When it comes to masks, most lines still recommend their use in certain situations, but hard and fast rules have been discarded — with a few notable (and rather confusing) exceptions. Holland America only requires indoor face coverings on Alaska cruises sailing between Whittier to Vancouver. Disney only requires that they be worn by unvaccinated guests under the age of five in youth activity rooms and in the Bibbidi Bobbidi Boutique.
The Florida Anomaly
A rather bizarre situation exists on trips with Florida-only itineraries. As outlined above, unvaccinated over the age of 11 are banned from most lines, with very limited exceptions. However, Florida state law does not allow companies to require proof of vaccination. Passengers can voluntarily provide proof when they board, of course, and if they do, they get a wristband and can continue their cruise as normal.

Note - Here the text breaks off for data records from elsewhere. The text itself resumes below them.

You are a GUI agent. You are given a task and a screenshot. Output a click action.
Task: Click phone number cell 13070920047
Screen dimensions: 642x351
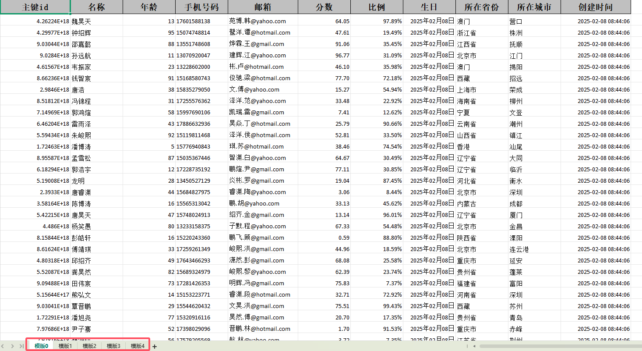point(193,55)
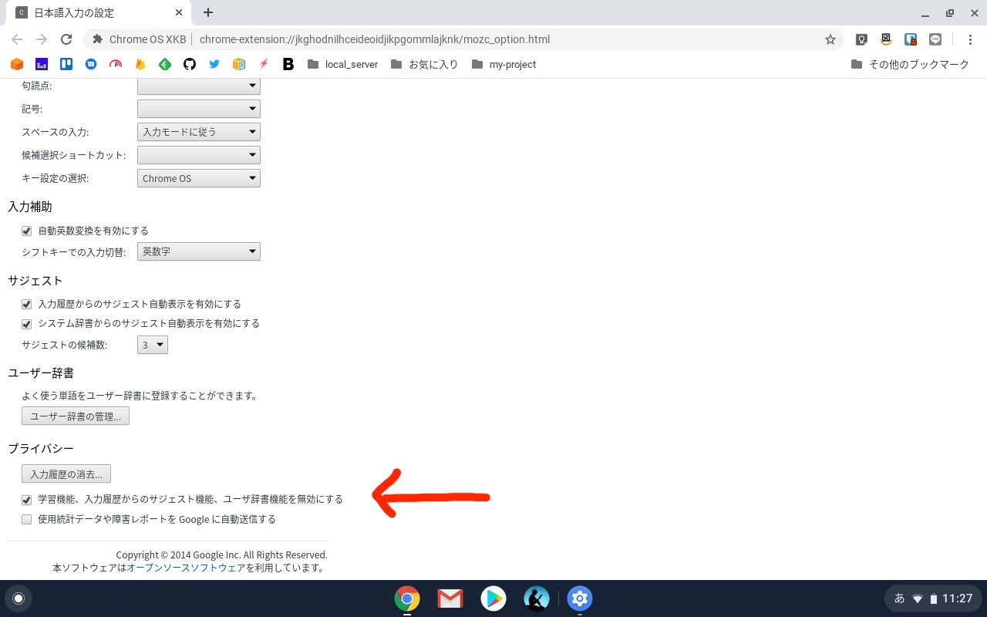Launch Gmail from the shelf

coord(450,598)
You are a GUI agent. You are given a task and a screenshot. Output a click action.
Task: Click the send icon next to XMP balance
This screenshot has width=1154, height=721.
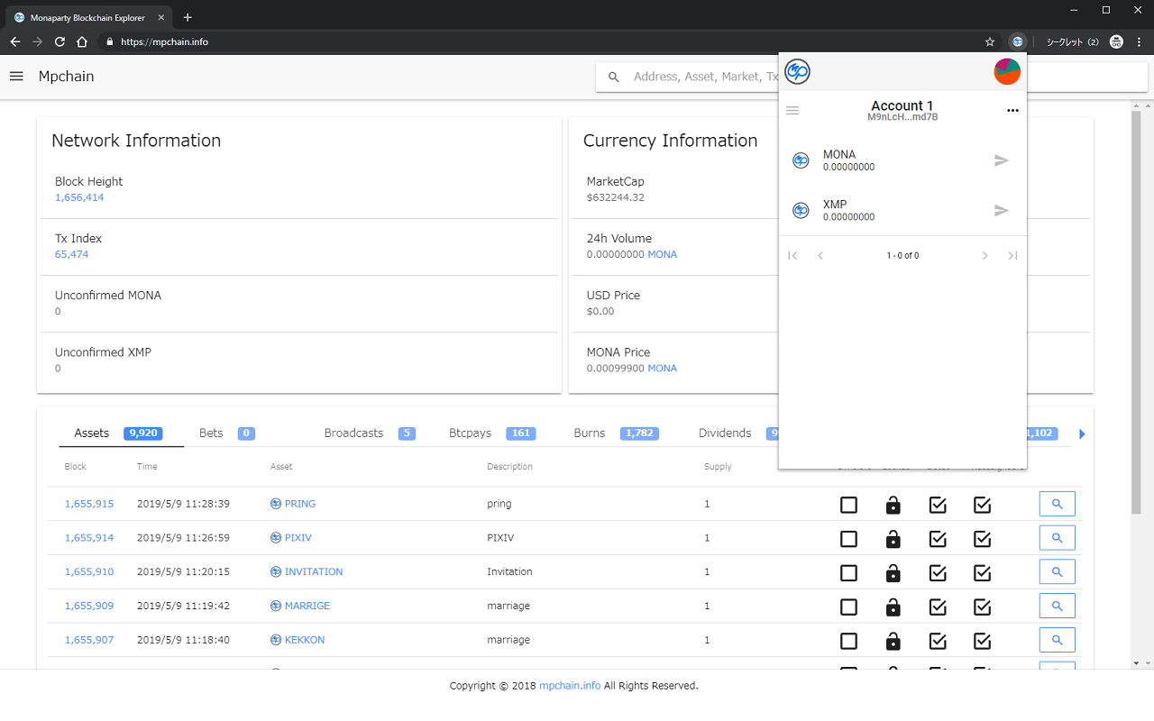click(1001, 210)
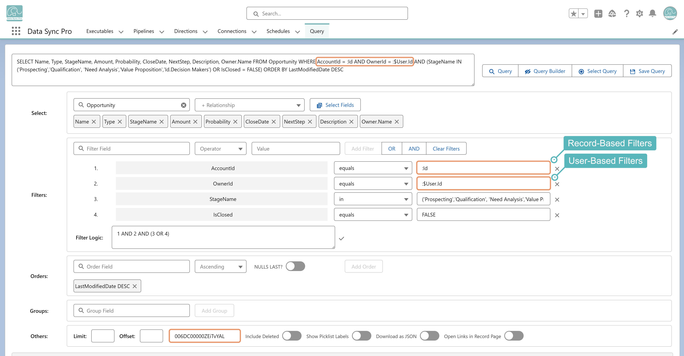Image resolution: width=684 pixels, height=356 pixels.
Task: Clear the Opportunity object selection
Action: click(x=183, y=105)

If they don’t, the cruise line will let them board but assume they’re unvaccinated—and impose all sorts of restrictions, effectively making them second-class citizens. Celebrity Cruises, for example, will require them to wear a mask, submit to expensive tests and deny them access to certain public areas. There is an inappropriate situation that has been reported before but is still in place.
Despite such irregularities, and the pervasive atmosphere of caution, the overall picture is one of easing of restrictions. The speed may be glacial, but the direction of travel is unmistakable. Cruise is finally catching up with the rest of the world.